Inteligência artificial generativa
desafios, limites e perspectivas para o ensino superior no Brasil
DOI:
https://doi.org/10.35699/2237-5864.2026.58903Palavras-chave:
inteligência artificial, ensino superior, colonialismo digital, dataficação, plataformizaçãoResumo
Este artigo analisa de forma crítica os usos da inteligência artificial generativa no ensino superior público brasileiro, explorando seus impactos nos processos pedagógicos, geopolíticos e sociopolíticos, com o objetivo de propor caminhos para sua integração ética e contextualizada. A crescente dependência de tecnologias desenvolvidas por grandes corporações do Norte Global reforça dinâmicas de colonialismo digital e aprofunda a divisão internacional do trabalho, enquanto a dataficação transforma interações humanas em valor comercial. No contexto brasileiro, conclui-se que a incorporação dessas tecnologias nas instituições de ensino superior compromete a soberania acadêmica, ao mesmo tempo em que impõe obstáculos à construção de soluções educacionais enraizadas nas especificidades culturais, regionais e sociais.

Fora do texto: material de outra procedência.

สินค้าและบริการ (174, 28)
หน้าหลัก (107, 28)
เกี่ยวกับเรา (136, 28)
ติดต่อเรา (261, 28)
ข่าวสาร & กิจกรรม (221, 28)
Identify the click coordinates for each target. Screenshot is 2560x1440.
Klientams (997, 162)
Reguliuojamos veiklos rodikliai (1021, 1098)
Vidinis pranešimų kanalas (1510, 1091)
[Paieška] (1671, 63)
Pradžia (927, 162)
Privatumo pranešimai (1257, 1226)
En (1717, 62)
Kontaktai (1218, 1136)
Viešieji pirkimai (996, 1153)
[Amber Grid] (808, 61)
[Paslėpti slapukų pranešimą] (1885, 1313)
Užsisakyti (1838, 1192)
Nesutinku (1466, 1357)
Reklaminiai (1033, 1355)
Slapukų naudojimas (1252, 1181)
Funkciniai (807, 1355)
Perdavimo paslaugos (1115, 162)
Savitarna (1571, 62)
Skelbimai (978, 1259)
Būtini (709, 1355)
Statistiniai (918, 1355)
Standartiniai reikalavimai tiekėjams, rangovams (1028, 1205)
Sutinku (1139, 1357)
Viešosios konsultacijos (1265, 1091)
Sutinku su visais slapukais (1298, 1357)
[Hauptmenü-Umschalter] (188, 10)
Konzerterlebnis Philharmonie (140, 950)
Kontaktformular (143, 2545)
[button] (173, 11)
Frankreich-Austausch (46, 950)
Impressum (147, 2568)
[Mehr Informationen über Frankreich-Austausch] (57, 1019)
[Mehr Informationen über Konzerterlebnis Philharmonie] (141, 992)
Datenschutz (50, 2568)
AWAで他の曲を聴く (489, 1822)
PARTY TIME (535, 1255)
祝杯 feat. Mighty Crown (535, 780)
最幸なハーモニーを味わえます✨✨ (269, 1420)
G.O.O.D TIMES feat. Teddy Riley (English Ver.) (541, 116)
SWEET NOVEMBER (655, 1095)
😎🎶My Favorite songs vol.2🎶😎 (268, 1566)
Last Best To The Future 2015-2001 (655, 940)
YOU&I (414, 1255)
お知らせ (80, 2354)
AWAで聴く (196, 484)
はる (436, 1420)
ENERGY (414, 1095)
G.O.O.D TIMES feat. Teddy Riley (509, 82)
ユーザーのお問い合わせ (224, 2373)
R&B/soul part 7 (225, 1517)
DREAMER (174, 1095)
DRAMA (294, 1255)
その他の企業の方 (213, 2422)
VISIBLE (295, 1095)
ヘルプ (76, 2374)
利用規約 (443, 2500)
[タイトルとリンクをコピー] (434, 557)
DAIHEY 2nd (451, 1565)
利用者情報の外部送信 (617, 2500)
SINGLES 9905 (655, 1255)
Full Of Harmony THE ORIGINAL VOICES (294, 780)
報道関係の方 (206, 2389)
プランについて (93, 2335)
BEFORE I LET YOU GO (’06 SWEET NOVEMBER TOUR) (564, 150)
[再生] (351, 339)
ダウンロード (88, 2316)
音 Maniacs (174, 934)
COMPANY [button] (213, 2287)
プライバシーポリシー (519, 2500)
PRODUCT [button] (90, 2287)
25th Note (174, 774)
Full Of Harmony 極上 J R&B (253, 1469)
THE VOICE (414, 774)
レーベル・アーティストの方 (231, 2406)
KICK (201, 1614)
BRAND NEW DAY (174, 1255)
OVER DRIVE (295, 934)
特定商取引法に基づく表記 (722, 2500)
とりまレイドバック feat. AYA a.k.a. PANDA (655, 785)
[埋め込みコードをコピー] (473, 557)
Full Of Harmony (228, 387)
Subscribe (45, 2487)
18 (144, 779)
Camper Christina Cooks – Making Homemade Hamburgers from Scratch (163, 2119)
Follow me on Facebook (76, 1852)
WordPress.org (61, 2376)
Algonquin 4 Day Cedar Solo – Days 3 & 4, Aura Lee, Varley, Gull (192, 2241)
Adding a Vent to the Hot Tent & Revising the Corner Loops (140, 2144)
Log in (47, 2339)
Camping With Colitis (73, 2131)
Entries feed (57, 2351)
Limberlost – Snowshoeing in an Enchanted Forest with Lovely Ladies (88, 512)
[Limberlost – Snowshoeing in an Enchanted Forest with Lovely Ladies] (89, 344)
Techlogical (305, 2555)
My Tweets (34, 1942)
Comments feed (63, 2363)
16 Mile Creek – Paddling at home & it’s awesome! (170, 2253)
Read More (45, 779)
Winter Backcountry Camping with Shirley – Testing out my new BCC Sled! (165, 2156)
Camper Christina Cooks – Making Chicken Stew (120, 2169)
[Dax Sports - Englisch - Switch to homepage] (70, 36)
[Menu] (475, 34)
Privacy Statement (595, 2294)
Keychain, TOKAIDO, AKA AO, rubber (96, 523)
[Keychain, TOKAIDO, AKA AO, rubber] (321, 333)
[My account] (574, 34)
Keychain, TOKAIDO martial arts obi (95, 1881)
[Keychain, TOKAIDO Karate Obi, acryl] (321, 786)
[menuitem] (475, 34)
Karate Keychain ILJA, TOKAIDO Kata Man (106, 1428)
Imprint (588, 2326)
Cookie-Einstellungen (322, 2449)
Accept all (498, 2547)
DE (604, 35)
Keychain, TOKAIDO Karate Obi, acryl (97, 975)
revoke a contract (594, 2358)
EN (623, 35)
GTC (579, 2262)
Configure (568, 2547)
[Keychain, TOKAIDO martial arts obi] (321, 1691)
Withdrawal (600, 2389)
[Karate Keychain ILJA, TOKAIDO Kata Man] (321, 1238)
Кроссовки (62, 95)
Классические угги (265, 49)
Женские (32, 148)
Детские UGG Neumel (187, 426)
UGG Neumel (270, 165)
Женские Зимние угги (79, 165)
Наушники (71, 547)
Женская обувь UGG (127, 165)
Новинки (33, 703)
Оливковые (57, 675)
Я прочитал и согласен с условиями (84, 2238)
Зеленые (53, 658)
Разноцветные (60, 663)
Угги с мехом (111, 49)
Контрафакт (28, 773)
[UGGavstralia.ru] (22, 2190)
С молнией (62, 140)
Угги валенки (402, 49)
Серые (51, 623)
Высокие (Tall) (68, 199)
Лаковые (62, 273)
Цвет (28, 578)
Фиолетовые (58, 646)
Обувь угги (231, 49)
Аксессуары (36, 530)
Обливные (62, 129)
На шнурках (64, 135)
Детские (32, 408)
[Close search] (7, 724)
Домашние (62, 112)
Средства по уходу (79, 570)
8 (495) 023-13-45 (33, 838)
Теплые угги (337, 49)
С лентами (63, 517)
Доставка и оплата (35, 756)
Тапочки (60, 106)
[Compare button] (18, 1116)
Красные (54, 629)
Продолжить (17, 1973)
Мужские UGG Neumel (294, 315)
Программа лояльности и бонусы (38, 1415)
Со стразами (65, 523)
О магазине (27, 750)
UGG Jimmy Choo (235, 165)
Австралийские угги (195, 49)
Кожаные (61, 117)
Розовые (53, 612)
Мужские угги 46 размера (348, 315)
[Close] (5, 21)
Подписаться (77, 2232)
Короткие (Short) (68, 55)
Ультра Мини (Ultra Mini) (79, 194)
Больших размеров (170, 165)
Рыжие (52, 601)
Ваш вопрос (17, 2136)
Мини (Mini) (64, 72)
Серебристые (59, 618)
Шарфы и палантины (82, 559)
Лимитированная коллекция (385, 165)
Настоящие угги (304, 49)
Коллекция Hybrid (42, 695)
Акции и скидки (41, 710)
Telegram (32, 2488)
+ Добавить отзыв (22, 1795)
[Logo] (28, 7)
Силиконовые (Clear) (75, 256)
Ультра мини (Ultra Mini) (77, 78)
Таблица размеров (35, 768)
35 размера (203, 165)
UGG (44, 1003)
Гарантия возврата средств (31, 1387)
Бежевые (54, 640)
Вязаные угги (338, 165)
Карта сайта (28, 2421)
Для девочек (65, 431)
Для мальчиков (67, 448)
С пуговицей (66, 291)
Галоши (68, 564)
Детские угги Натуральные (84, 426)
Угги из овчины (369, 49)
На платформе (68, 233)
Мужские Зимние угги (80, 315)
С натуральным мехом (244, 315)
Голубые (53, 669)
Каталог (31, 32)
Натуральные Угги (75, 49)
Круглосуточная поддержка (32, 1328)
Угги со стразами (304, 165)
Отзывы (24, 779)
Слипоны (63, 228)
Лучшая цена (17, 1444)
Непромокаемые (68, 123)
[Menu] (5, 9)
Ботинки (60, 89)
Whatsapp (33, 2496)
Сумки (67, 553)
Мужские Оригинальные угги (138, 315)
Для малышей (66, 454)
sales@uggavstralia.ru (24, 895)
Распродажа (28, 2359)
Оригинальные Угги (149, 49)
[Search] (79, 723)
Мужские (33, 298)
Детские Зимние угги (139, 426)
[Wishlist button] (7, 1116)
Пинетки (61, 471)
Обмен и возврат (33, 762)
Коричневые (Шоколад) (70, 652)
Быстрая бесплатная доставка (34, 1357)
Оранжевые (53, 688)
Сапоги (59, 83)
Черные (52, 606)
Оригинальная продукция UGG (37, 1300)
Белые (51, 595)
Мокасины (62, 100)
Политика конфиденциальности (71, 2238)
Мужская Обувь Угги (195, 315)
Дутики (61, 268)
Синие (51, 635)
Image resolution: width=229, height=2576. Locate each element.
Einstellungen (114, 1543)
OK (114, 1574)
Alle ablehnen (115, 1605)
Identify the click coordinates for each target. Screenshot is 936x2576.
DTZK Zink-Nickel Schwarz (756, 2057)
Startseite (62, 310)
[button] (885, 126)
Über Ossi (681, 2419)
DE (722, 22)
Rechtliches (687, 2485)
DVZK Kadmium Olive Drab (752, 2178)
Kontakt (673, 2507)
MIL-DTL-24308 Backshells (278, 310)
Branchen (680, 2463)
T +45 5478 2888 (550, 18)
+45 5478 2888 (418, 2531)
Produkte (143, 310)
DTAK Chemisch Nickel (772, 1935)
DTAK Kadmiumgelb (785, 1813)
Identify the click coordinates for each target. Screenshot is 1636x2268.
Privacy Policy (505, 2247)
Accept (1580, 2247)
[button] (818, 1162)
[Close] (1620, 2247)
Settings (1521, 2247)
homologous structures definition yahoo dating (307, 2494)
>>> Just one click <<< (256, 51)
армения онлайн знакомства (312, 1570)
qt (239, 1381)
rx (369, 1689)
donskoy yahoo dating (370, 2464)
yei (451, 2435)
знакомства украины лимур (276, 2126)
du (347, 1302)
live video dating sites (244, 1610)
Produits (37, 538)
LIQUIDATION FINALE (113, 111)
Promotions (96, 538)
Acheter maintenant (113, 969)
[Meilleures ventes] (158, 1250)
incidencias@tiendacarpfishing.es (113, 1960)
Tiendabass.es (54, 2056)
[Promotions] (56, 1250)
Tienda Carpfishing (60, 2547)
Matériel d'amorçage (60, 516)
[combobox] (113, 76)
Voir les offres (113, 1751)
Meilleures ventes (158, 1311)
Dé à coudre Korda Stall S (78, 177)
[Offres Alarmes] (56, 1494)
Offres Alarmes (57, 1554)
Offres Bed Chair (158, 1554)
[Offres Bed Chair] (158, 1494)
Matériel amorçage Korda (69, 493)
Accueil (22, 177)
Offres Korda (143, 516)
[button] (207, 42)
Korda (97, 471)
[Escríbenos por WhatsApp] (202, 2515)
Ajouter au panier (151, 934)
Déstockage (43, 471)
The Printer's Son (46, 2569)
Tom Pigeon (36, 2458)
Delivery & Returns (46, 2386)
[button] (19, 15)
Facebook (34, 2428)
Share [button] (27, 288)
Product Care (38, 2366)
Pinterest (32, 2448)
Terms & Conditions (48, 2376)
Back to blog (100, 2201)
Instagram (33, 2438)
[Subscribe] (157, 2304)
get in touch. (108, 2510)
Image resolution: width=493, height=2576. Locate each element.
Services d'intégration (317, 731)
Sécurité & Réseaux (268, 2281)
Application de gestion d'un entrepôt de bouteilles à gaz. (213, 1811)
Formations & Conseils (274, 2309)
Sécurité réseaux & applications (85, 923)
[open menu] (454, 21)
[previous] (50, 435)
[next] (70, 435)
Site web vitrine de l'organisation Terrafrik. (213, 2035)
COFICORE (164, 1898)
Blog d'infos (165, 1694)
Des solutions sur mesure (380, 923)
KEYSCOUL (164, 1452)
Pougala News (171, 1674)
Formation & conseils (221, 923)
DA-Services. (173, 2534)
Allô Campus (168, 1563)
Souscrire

O estudo fundamenta-se em referenciais críticos da educação, da sociologia e da tecnologia, adotando abordagem qualitativa de cunho analítico-documental, embasada em artigos, relatórios e guias. São discutidos os desafios éticos e epistemológicos da adoção da inteligência artificial generativa na educação superior, as repercussões sobre o trabalho docente, bem como a urgência de políticas públicas que garantam o uso crítico, ético e democrático dessas ferramentas. Conclui-se que a adoção da inteligência artificial deve estar alinhada ao fortalecimento da ciência nacional e à promoção de uma educação comprometida com a justiça social e a autonomia do pensamento.